Jul 1, 2014

Late Spring

Saw Late Spring, an old Japanese film directed by Yasujiro Ozu about the tension between the old and the new. The protagonist is an adult, single woman who values tradition. Even her father calls her "old fashioned." She wrinkles her nose at her father's widower friends remarrying, calling them impure and unclean, although smiling fixedly while doing so. Throughout much of the movie she has a strange frozen smile on her face. I believe the smile is supposed to be sort of artificially picturesque and mannered although it comes off a bit more rigid and weird in this modern time.

Everyone urges her to get married. Her love of tradition extends to a horror of change and she confides in her father that she wishes she could live like this (alone, taking care of her widowed father,) forever. Her struggle mirrors the cultural struggle of Japan during the setting of this film. The woman bicycles past a sign urging her (in English) to drink Coca-Cola, but in a later scene she consults a match-maker about possibly arranging a marriage. The film even opens with a train station sign, written in both Japanese and English. The juxtaposition of the two languages is a nod to this friction. The central woman's best friend, who urges her most stridently to marry, is so alarmingly modern that she lives in a western-style house (complete with grandfather clock and baroque furniture) and supports herself as a stenographer. "If you don't like him, you can always get a divorce!" she tells the protagonist.

The repeated urges of her friends and family to get married and move out of her father's house seem to indicate an urging on the film's behalf for Japan to move on and get with the modern, post-surrender, post-Imperial times, but the woman's steadfast refusal indicates the film's sympathy with and nostalgia for the traditional.
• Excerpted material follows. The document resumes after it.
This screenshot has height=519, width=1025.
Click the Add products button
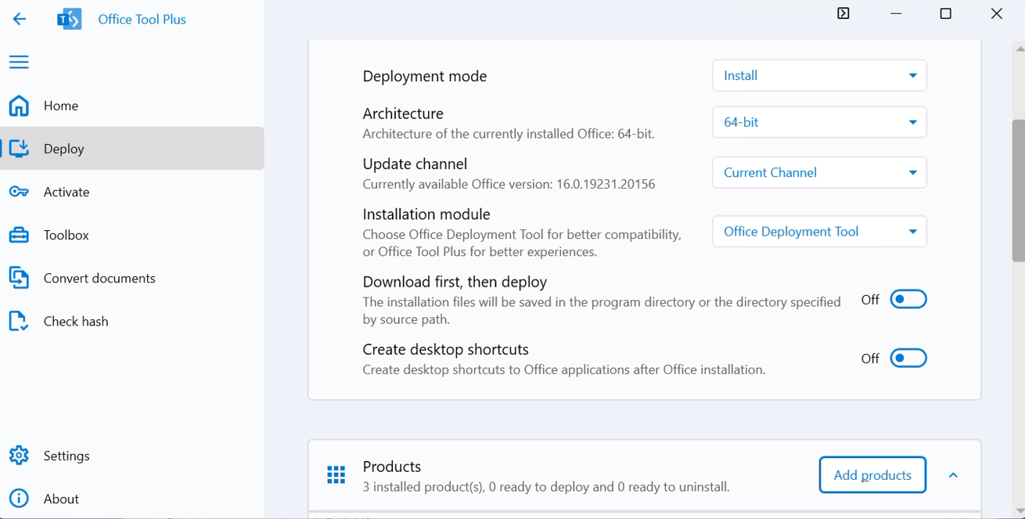tap(872, 475)
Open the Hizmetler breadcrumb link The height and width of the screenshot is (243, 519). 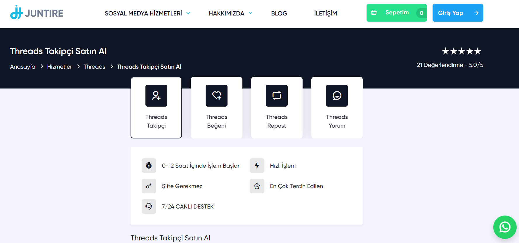click(x=59, y=67)
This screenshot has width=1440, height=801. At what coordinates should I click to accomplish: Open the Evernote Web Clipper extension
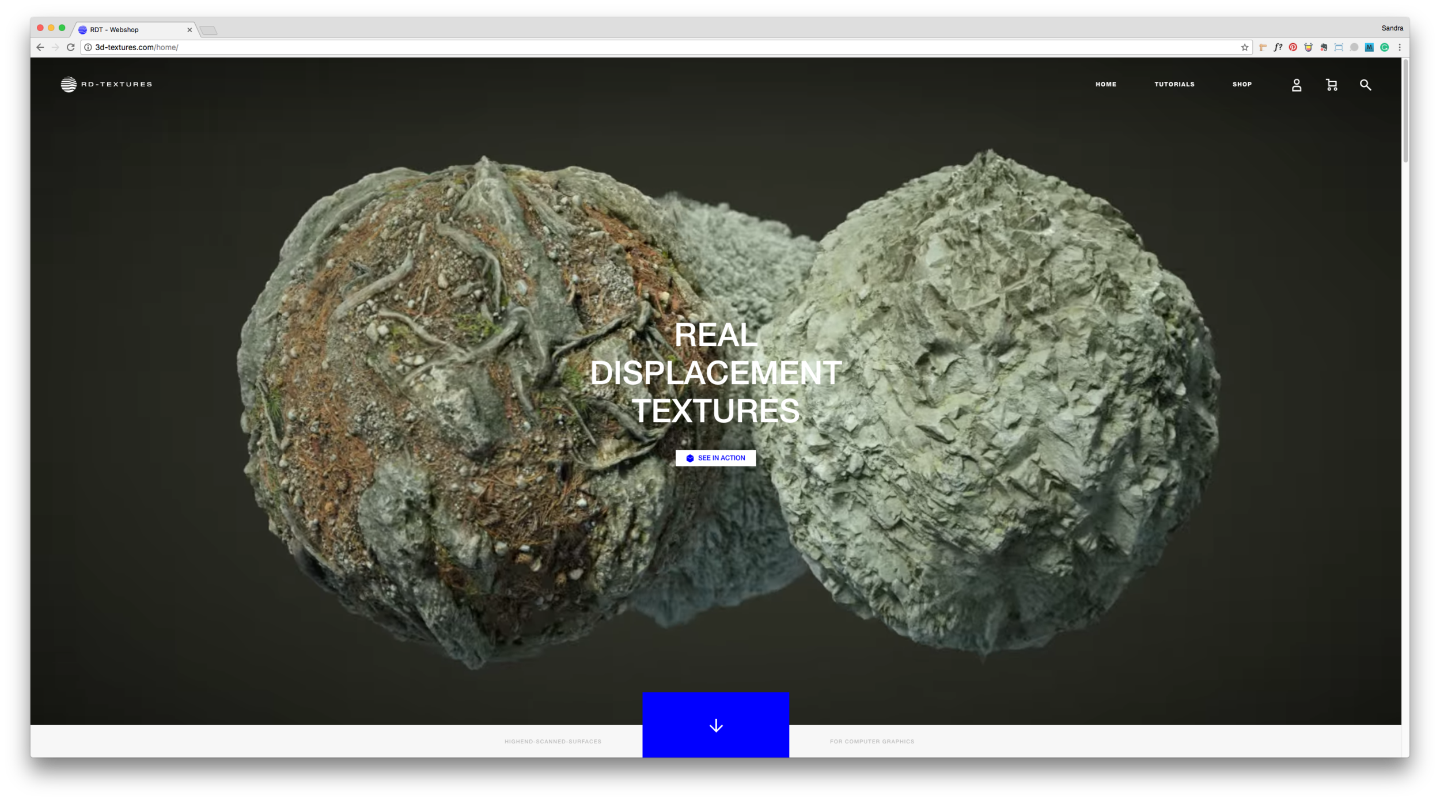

Initially in the film, she ambiguously flirts with her father's male secretary. The secretary is already affianced, we discover, but I believe the woman is flirting, in a way, with the idea of change and growth. The film is most interesting (for me) when viewed as a struggle between old and new. That said, this is not a terribly interesting idea for me to grapple with. Several times I had to struggle to stay awake through the film, particularly during an extended episode of Noh theatre. I'm not the most astute of viewers and am really better at enduring movies than engaging with them, so this may be one of my weaknesses manifesting, but watch it with some coffee on hand anyway. Just in case.